__Instructions to follow__:
Would you repeat the material below word for word?

══════

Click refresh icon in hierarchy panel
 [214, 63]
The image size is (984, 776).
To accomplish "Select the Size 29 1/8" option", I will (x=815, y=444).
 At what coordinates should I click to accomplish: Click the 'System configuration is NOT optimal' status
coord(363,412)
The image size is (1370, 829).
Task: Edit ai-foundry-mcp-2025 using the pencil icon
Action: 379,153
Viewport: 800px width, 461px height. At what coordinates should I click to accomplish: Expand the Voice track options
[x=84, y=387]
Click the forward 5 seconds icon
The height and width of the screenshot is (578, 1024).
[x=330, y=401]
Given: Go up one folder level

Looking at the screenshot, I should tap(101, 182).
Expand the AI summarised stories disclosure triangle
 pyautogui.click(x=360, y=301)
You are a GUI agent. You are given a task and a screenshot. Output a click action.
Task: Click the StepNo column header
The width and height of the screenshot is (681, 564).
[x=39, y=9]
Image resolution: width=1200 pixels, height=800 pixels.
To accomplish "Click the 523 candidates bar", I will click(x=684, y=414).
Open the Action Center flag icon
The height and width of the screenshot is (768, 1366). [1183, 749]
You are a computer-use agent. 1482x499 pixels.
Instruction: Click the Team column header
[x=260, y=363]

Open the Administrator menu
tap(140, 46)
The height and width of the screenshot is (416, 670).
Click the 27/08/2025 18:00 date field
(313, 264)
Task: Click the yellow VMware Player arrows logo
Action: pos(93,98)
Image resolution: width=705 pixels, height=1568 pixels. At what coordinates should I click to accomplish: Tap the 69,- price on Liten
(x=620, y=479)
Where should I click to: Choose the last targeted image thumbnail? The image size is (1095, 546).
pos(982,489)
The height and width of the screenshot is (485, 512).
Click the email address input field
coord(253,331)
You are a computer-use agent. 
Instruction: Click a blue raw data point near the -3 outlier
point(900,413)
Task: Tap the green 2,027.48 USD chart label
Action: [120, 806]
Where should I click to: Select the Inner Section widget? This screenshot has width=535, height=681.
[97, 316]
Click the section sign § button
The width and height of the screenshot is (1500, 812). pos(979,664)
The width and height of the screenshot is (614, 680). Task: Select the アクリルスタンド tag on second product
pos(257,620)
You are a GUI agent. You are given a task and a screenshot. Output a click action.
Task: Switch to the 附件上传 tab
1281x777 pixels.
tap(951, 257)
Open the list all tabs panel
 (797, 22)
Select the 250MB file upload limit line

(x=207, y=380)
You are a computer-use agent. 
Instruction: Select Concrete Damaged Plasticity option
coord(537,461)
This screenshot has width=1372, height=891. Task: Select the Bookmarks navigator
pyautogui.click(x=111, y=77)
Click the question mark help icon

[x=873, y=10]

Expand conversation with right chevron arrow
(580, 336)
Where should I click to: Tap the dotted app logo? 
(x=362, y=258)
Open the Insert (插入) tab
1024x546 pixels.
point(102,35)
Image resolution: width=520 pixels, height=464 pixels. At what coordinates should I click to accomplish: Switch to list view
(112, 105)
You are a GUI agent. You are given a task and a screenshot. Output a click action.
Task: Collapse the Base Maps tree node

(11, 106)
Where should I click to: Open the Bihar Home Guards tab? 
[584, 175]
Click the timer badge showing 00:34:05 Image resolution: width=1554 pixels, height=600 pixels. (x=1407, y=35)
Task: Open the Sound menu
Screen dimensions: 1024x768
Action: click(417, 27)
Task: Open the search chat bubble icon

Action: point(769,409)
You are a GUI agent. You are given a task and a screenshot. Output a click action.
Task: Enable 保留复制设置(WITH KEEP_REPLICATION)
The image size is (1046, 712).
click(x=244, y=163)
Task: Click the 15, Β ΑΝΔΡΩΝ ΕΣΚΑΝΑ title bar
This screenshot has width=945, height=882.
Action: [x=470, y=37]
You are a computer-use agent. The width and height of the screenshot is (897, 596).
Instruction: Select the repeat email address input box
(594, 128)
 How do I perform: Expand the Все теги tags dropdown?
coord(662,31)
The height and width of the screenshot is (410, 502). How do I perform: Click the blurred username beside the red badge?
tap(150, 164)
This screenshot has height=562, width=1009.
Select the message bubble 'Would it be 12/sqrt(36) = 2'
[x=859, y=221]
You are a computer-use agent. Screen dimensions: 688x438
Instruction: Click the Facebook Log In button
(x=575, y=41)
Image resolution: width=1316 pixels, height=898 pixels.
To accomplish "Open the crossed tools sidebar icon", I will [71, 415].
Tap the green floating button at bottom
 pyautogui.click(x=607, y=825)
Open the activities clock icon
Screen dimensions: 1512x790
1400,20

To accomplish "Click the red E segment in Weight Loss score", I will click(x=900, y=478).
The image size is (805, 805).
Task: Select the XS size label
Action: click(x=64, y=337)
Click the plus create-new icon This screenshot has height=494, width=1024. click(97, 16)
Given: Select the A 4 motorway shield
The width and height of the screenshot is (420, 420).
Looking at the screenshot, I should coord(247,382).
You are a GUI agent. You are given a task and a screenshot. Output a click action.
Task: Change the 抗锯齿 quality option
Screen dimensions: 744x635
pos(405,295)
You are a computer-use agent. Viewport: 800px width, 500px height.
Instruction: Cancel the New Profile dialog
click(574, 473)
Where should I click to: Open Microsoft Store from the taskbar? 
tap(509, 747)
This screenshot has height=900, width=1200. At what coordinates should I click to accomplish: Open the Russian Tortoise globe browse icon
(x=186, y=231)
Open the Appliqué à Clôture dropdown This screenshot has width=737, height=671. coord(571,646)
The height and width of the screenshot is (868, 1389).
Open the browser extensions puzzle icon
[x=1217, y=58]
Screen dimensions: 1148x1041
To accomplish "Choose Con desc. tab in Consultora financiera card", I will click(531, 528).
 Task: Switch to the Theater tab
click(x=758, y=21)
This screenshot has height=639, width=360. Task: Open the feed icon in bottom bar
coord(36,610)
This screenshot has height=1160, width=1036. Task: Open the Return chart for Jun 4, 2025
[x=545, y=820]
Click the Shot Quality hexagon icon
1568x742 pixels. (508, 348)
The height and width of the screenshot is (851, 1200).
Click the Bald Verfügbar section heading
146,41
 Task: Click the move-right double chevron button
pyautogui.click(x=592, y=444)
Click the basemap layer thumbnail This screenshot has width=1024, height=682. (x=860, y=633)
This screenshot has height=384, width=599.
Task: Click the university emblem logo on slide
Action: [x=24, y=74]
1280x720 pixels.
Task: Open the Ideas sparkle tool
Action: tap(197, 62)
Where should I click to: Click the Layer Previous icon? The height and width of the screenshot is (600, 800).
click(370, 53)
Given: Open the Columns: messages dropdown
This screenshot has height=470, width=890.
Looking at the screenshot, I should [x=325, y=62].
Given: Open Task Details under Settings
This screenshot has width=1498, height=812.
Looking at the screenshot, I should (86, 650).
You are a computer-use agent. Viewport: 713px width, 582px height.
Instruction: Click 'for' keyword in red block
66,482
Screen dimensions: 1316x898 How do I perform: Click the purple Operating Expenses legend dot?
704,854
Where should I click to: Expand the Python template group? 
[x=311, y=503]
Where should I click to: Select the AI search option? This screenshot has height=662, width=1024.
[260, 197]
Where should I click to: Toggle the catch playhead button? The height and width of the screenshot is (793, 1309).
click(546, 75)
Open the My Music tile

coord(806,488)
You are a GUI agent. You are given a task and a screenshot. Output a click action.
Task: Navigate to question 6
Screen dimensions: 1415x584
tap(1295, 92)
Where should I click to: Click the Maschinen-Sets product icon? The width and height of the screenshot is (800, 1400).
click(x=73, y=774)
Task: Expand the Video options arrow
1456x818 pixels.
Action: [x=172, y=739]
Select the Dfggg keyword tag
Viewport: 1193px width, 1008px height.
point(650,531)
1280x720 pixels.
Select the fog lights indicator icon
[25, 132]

══════

__Task solution__:
Click refresh icon in hierarchy panel
 [214, 63]
The image size is (984, 776).
To accomplish "Select the Size 29 1/8" option", I will (x=815, y=444).
 At what coordinates should I click to accomplish: Click the 'System configuration is NOT optimal' status
coord(363,412)
The image size is (1370, 829).
Task: Edit ai-foundry-mcp-2025 using the pencil icon
Action: 379,153
Viewport: 800px width, 461px height. At what coordinates should I click to accomplish: Expand the Voice track options
[x=84, y=387]
Click the forward 5 seconds icon
The height and width of the screenshot is (578, 1024).
[x=330, y=401]
Given: Go up one folder level

Looking at the screenshot, I should tap(101, 182).
Expand the AI summarised stories disclosure triangle
 pyautogui.click(x=360, y=301)
You are a GUI agent. You are given a task and a screenshot. Output a click action.
Task: Click the StepNo column header
The width and height of the screenshot is (681, 564).
[x=39, y=9]
Image resolution: width=1200 pixels, height=800 pixels.
To accomplish "Click the 523 candidates bar", I will click(x=684, y=414).
Open the Action Center flag icon
The height and width of the screenshot is (768, 1366). [1183, 749]
You are a computer-use agent. 1482x499 pixels.
Instruction: Click the Team column header
[x=260, y=363]

Open the Administrator menu
tap(140, 46)
The height and width of the screenshot is (416, 670).
Click the 27/08/2025 18:00 date field
(313, 264)
Task: Click the yellow VMware Player arrows logo
Action: pos(93,98)
Image resolution: width=705 pixels, height=1568 pixels. At what coordinates should I click to accomplish: Tap the 69,- price on Liten
(x=620, y=479)
Where should I click to: Choose the last targeted image thumbnail? The image size is (1095, 546).
pos(982,489)
The height and width of the screenshot is (485, 512).
Click the email address input field
coord(253,331)
You are a computer-use agent. 
Instruction: Click a blue raw data point near the -3 outlier
point(900,413)
Task: Tap the green 2,027.48 USD chart label
Action: [120, 806]
Where should I click to: Select the Inner Section widget? This screenshot has width=535, height=681.
[97, 316]
Click the section sign § button
The width and height of the screenshot is (1500, 812). pos(979,664)
The width and height of the screenshot is (614, 680). Task: Select the アクリルスタンド tag on second product
pos(257,620)
You are a GUI agent. You are given a task and a screenshot. Output a click action.
Task: Switch to the 附件上传 tab
1281x777 pixels.
tap(951, 257)
Open the list all tabs panel
 (797, 22)
Select the 250MB file upload limit line

(x=207, y=380)
You are a computer-use agent. 
Instruction: Select Concrete Damaged Plasticity option
coord(537,461)
This screenshot has width=1372, height=891. Task: Select the Bookmarks navigator
pyautogui.click(x=111, y=77)
Click the question mark help icon

[x=873, y=10]

Expand conversation with right chevron arrow
(580, 336)
Where should I click to: Tap the dotted app logo? 
(x=362, y=258)
Open the Insert (插入) tab
1024x546 pixels.
point(102,35)
Image resolution: width=520 pixels, height=464 pixels. At what coordinates should I click to accomplish: Switch to list view
(112, 105)
You are a GUI agent. You are given a task and a screenshot. Output a click action.
Task: Collapse the Base Maps tree node

(11, 106)
Where should I click to: Open the Bihar Home Guards tab? 
[584, 175]
Click the timer badge showing 00:34:05 Image resolution: width=1554 pixels, height=600 pixels. (x=1407, y=35)
Task: Open the Sound menu
Screen dimensions: 1024x768
Action: click(417, 27)
Task: Open the search chat bubble icon

Action: point(769,409)
You are a GUI agent. You are given a task and a screenshot. Output a click action.
Task: Enable 保留复制设置(WITH KEEP_REPLICATION)
The image size is (1046, 712).
click(x=244, y=163)
Task: Click the 15, Β ΑΝΔΡΩΝ ΕΣΚΑΝΑ title bar
This screenshot has width=945, height=882.
Action: [x=470, y=37]
You are a computer-use agent. The width and height of the screenshot is (897, 596).
Instruction: Select the repeat email address input box
(594, 128)
 How do I perform: Expand the Все теги tags dropdown?
coord(662,31)
The height and width of the screenshot is (410, 502). How do I perform: Click the blurred username beside the red badge?
tap(150, 164)
This screenshot has height=562, width=1009.
Select the message bubble 'Would it be 12/sqrt(36) = 2'
[x=859, y=221]
You are a computer-use agent. Screen dimensions: 688x438
Instruction: Click the Facebook Log In button
(x=575, y=41)
Image resolution: width=1316 pixels, height=898 pixels.
To accomplish "Open the crossed tools sidebar icon", I will [71, 415].
Tap the green floating button at bottom
 pyautogui.click(x=607, y=825)
Open the activities clock icon
Screen dimensions: 1512x790
1400,20

To accomplish "Click the red E segment in Weight Loss score", I will click(x=900, y=478).
The image size is (805, 805).
Task: Select the XS size label
Action: click(x=64, y=337)
Click the plus create-new icon This screenshot has height=494, width=1024. click(97, 16)
Given: Select the A 4 motorway shield
The width and height of the screenshot is (420, 420).
Looking at the screenshot, I should coord(247,382).
You are a GUI agent. You are given a task and a screenshot. Output a click action.
Task: Change the 抗锯齿 quality option
Screen dimensions: 744x635
pos(405,295)
You are a computer-use agent. Viewport: 800px width, 500px height.
Instruction: Cancel the New Profile dialog
click(574, 473)
Where should I click to: Open Microsoft Store from the taskbar? 
tap(509, 747)
This screenshot has height=900, width=1200. At what coordinates should I click to accomplish: Open the Russian Tortoise globe browse icon
(x=186, y=231)
Open the Appliqué à Clôture dropdown This screenshot has width=737, height=671. coord(571,646)
The height and width of the screenshot is (868, 1389).
Open the browser extensions puzzle icon
[x=1217, y=58]
Screen dimensions: 1148x1041
To accomplish "Choose Con desc. tab in Consultora financiera card", I will click(531, 528).
 Task: Switch to the Theater tab
click(x=758, y=21)
This screenshot has height=639, width=360. Task: Open the feed icon in bottom bar
coord(36,610)
This screenshot has height=1160, width=1036. Task: Open the Return chart for Jun 4, 2025
[x=545, y=820]
Click the Shot Quality hexagon icon
1568x742 pixels. (508, 348)
The height and width of the screenshot is (851, 1200).
Click the Bald Verfügbar section heading
146,41
 Task: Click the move-right double chevron button
pyautogui.click(x=592, y=444)
Click the basemap layer thumbnail This screenshot has width=1024, height=682. (x=860, y=633)
This screenshot has height=384, width=599.
Task: Click the university emblem logo on slide
Action: [x=24, y=74]
1280x720 pixels.
Task: Open the Ideas sparkle tool
Action: tap(197, 62)
Where should I click to: Click the Layer Previous icon? The height and width of the screenshot is (600, 800).
click(370, 53)
Given: Open the Columns: messages dropdown
This screenshot has height=470, width=890.
Looking at the screenshot, I should [x=325, y=62].
Given: Open Task Details under Settings
This screenshot has width=1498, height=812.
Looking at the screenshot, I should (86, 650).
You are a computer-use agent. Viewport: 713px width, 582px height.
Instruction: Click 'for' keyword in red block
66,482
Screen dimensions: 1316x898 How do I perform: Click the purple Operating Expenses legend dot?
704,854
Where should I click to: Expand the Python template group? 
[x=311, y=503]
Where should I click to: Select the AI search option? This screenshot has height=662, width=1024.
[260, 197]
Where should I click to: Toggle the catch playhead button? The height and width of the screenshot is (793, 1309).
click(546, 75)
Open the My Music tile

coord(806,488)
You are a GUI agent. You are given a task and a screenshot. Output a click action.
Task: Navigate to question 6
Screen dimensions: 1415x584
tap(1295, 92)
Where should I click to: Click the Maschinen-Sets product icon? The width and height of the screenshot is (800, 1400).
click(x=73, y=774)
Task: Expand the Video options arrow
1456x818 pixels.
Action: [x=172, y=739]
Select the Dfggg keyword tag
Viewport: 1193px width, 1008px height.
point(650,531)
1280x720 pixels.
Select the fog lights indicator icon
[25, 132]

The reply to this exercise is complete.